Nifong found guilty of contempt

Mike Nifong will spend Friday night in jail.

Nifong, the former Durham district attorney, was sentenced to serve one day in jail last Friday after being held in contempt of court by Superior Court Judge W. Osmond Smith.

Disbarred in June for ethics violations, Nifong could have been sentenced to as many as 30 days in jail and required to pay a $500 fine.

The ruling came after a hearing Friday. Smith found that Nifong had lied to the court during his testimony last September when he said he gave defense attorneys all the results from a crucial DNA test.

North Carolina law requires prosecutors to provide defense attorneys with any evidence that is possibly exculpatory.

Smith found that Nifong had knowingly provided defense attorneys with an incomplete report. The omitted data contained test results showing the DNA of four men-none of whom were Duke lacrosse players-on Crystal Mangum, the exotic dancer who claimed she was sexually assaulted at a March 2006 party held by the lacrosse team.

Nifong denied last Friday that he had ever intentionally lied about whether he had turned over evidence to the players' attorneys. He did, however, admit that the report he provided was incomplete.

"It was never my intention to mislead this or any other court," Nifong said. "All the statements that I made to the court... I believed to be true."

The omissions resulted from a misunderstanding, said Dr. Brian Meehan, the director of DNA Security, Inc., the private lab that prepared the DNA report.

"My company and the company's assessment of that document request was that clearly there was a misunderstanding, that whoever went through that document we provided, that there were some things that they didn't understand completely, that clearly they got wrong," Meehan said.

The two-day hearing was about preserving the integrity of the justice system, not the lacrosse case, Smith said.

"It's about the candor, accuracy and truthfulness in representations to the court, particularly in important matters where the liberties and rights to a fair trial of those accused of crime may be jeopardized by the absence of such honesty by counsel," Smith said. "The court expects, as well it should, to be able to rely on lawyers' representations."

The sentencing of a district attorney to jail is nearly unprecedented, Duke Professor of Law Thomas Metzloff told Newsday Friday.

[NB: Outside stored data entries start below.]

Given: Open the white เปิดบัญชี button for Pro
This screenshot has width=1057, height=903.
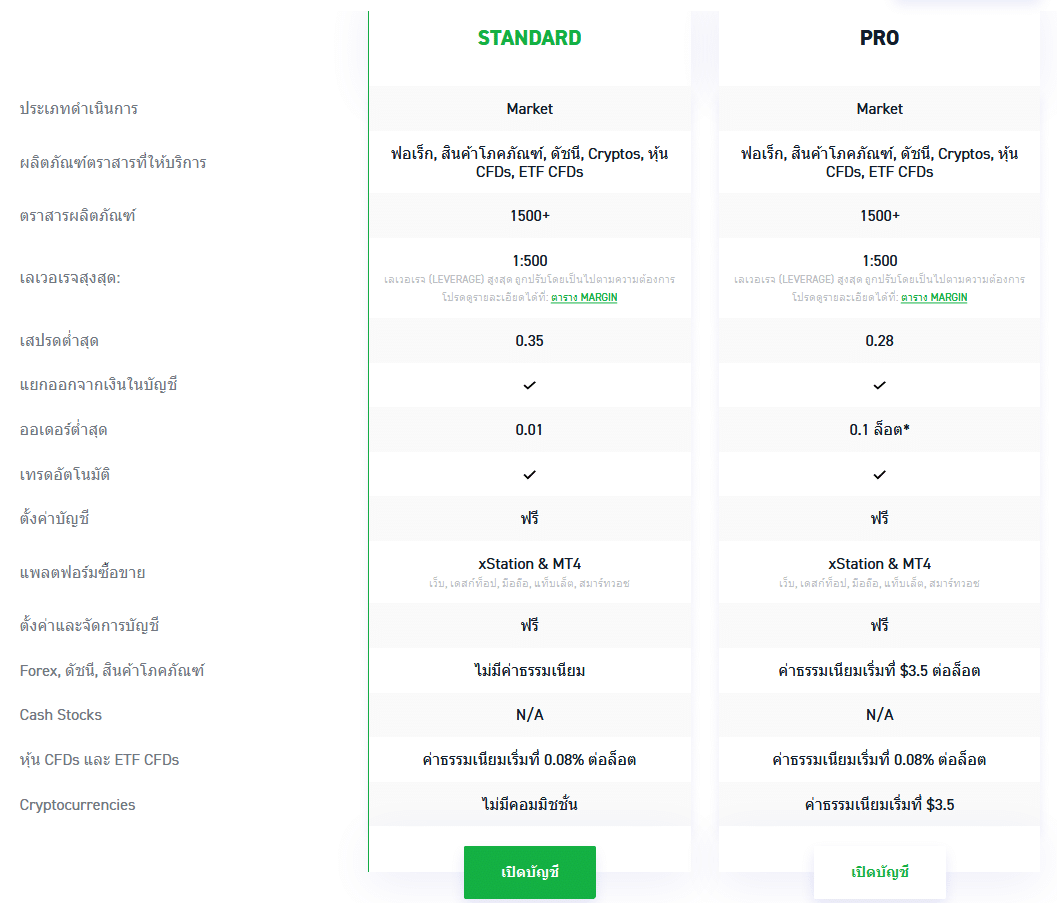Looking at the screenshot, I should click(x=879, y=872).
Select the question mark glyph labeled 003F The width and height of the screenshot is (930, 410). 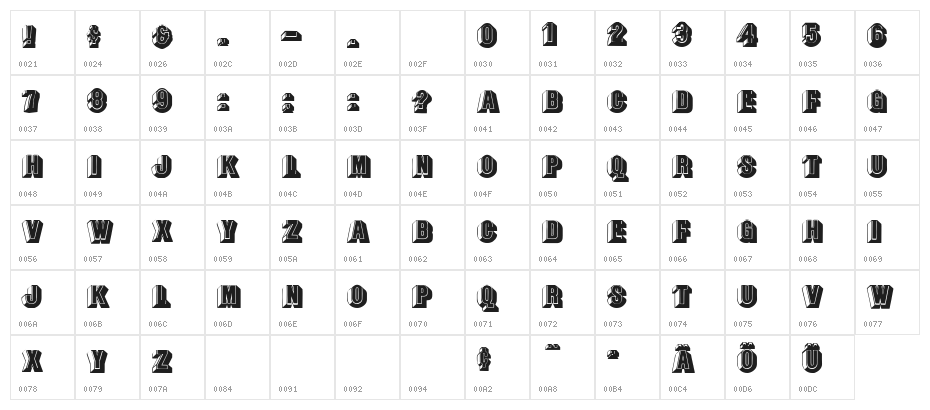pyautogui.click(x=422, y=102)

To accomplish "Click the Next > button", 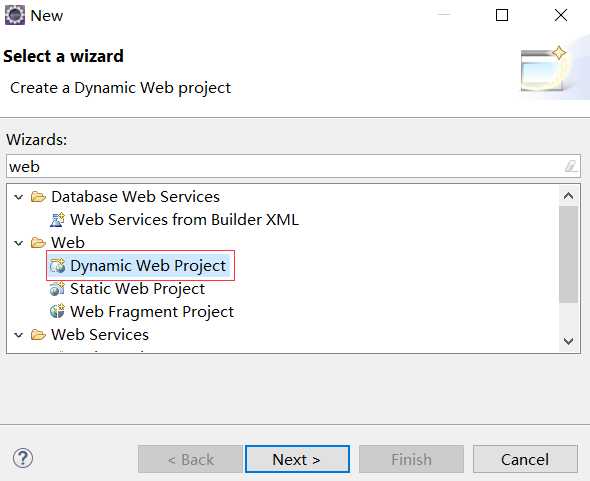I will pos(297,459).
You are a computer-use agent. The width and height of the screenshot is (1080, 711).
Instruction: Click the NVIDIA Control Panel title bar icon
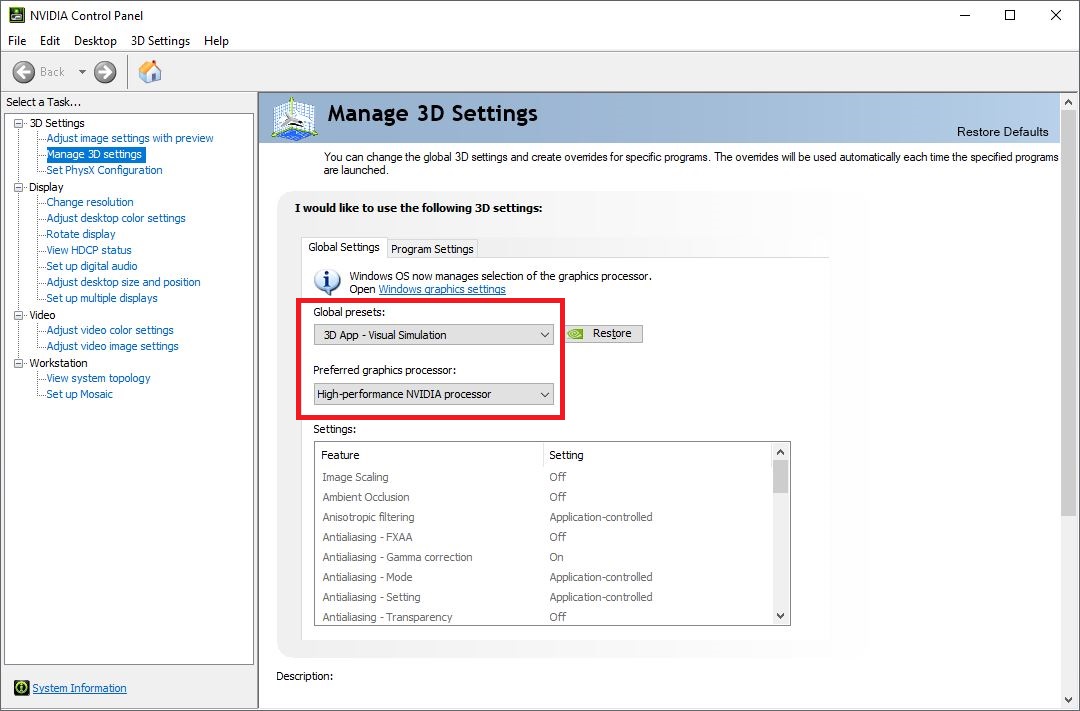pos(16,15)
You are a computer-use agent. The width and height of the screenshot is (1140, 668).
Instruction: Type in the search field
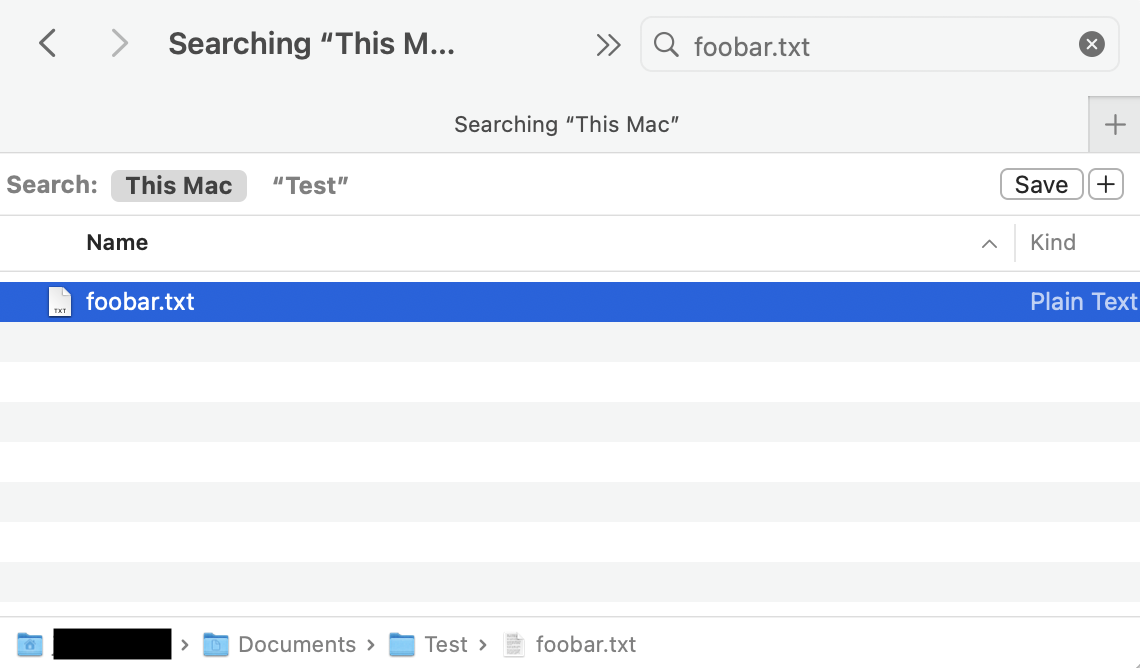(x=880, y=45)
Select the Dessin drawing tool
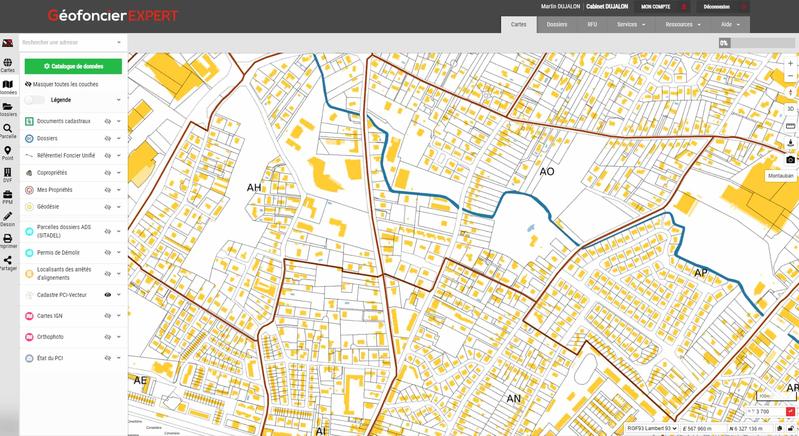Viewport: 799px width, 436px height. 7,219
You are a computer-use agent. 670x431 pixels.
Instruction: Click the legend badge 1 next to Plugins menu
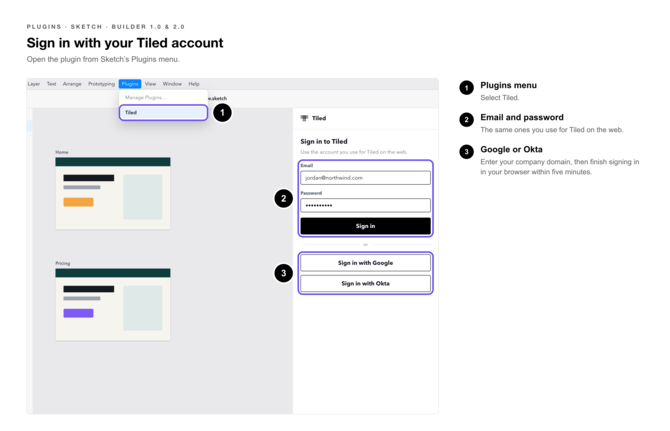coord(467,88)
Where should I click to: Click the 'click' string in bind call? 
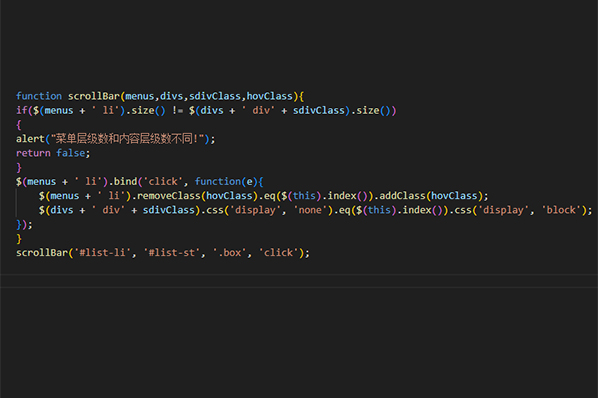tap(162, 181)
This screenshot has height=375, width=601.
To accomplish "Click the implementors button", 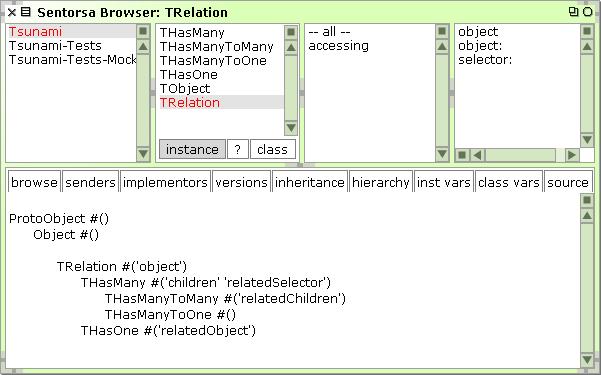I will click(165, 182).
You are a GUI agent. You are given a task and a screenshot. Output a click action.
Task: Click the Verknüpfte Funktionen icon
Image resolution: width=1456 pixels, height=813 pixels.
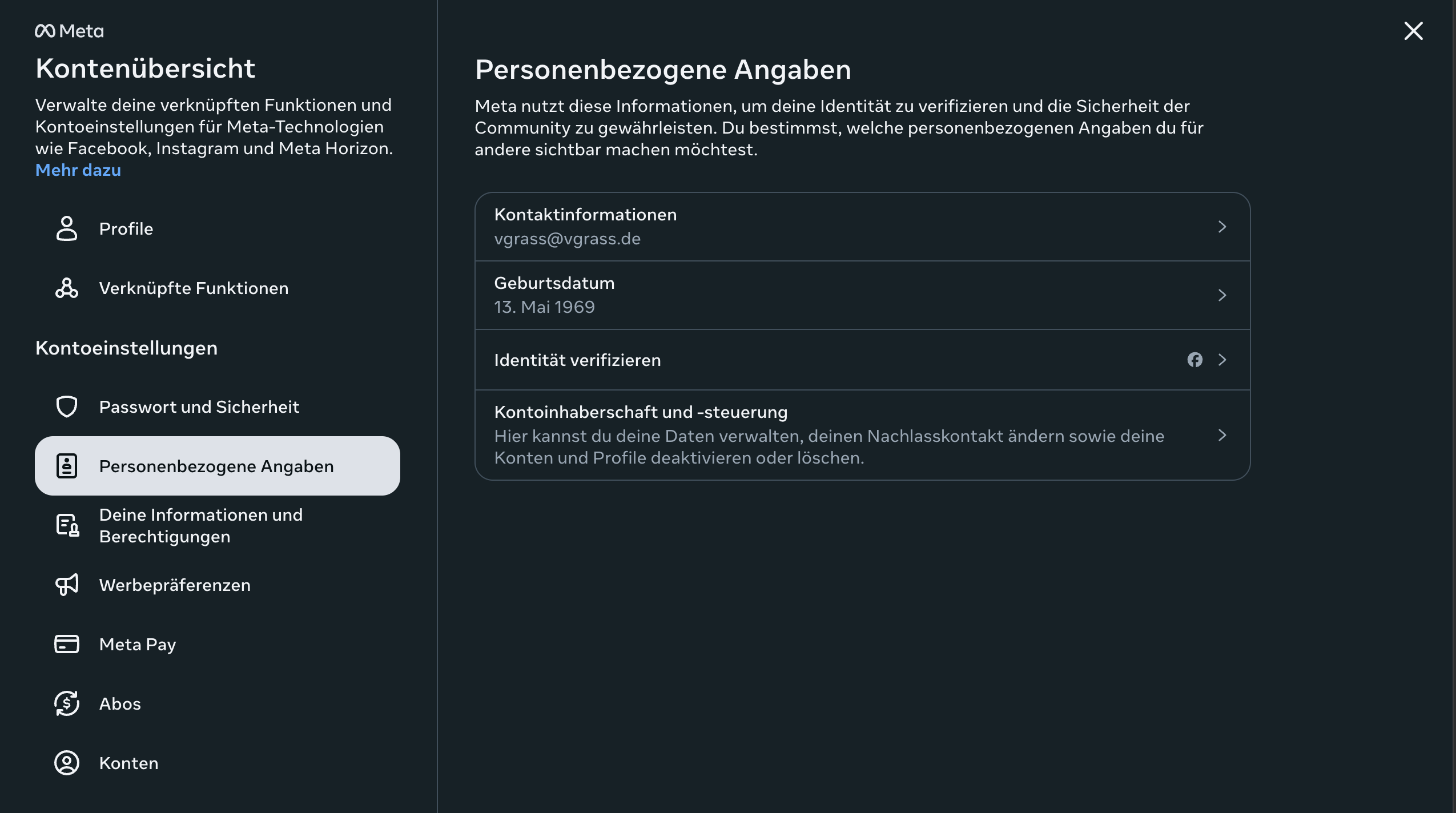click(67, 288)
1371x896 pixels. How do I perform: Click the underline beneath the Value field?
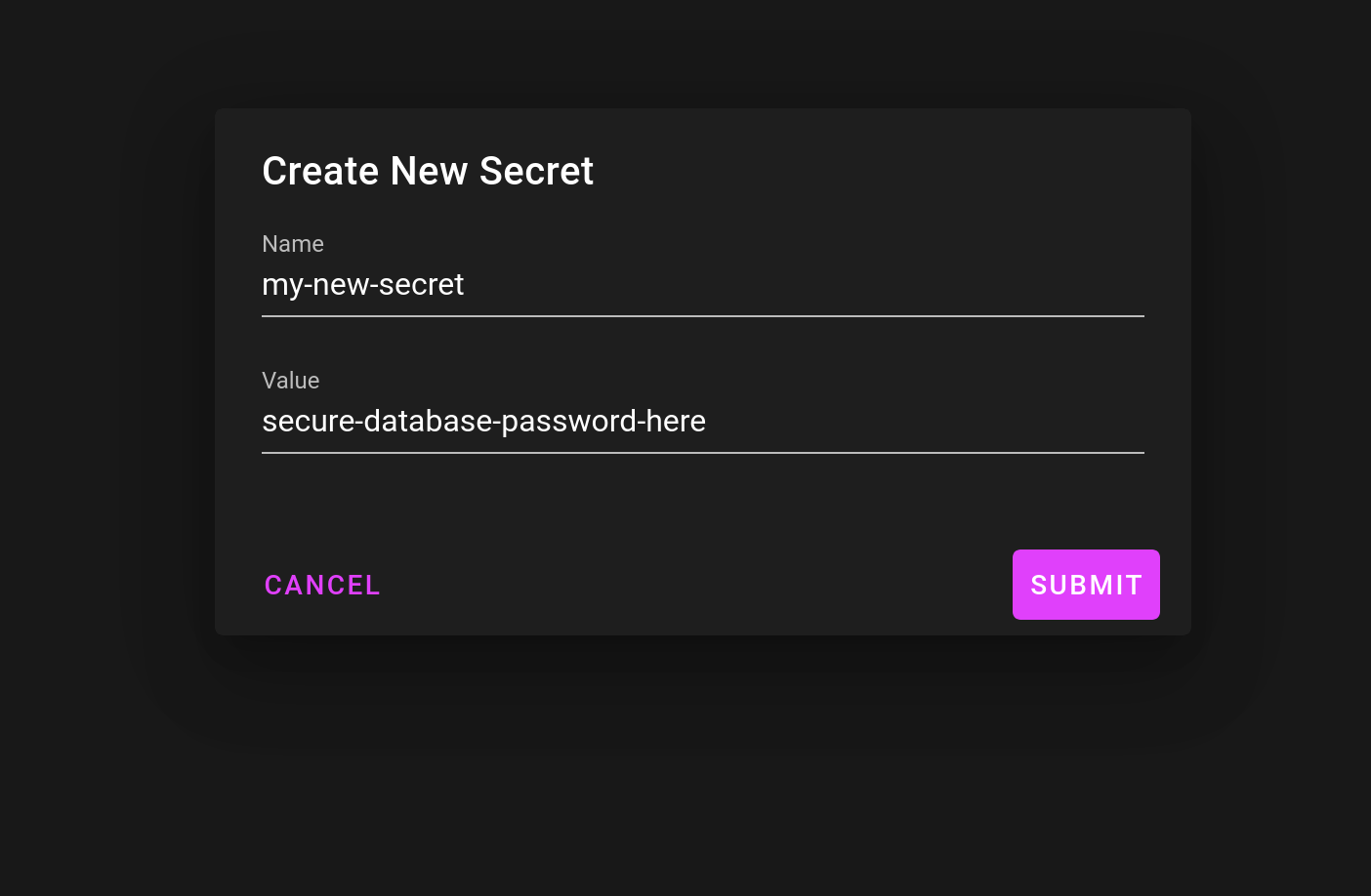tap(702, 453)
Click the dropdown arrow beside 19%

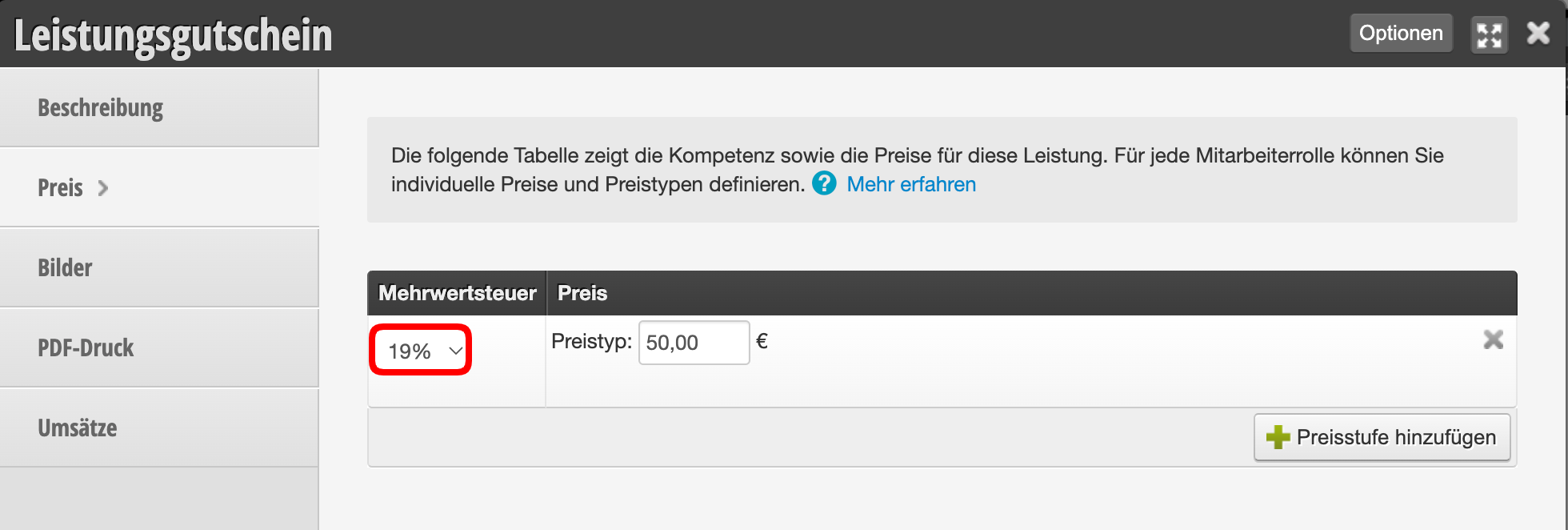click(x=455, y=351)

"This just doesn't happen," he said. "This was a very important moment because it showed that the court system really cared about what happened in this case."

Friday's ruling may finally give the accused former lacrosse players-Collin Finnerty, Reade Seligmann and David Evans, Trinity '05-and their families a conclusion to the episode that has claimed over two years of their lives, father Kevin Finnerty told Newsday.

"It does give us closure; I think the three boys have their reputations back," Finnerty added. "It's not a happy day for us, but we're thrilled the system works, that justice has happened, and we're moving on."

Joseph Cheshire, Evans' attorney, was less charitable in his comments.

"I think what [Nifong] did was willful and intentional and damaged seriously this state and the lives of these boys and their families," Cheshire told Time Magazine Saturday. "I don't feel sorry for Mike Nifong. Sorry if that sounds cruel, but I don't."

Controversy surrounding the lacrosse case is expected to continue, as civil suits against the Durham Police Department, Nifong and others are likely, lawyers involved said.

Nifong is required to report to the Durham County Jail Friday at 9 a.m.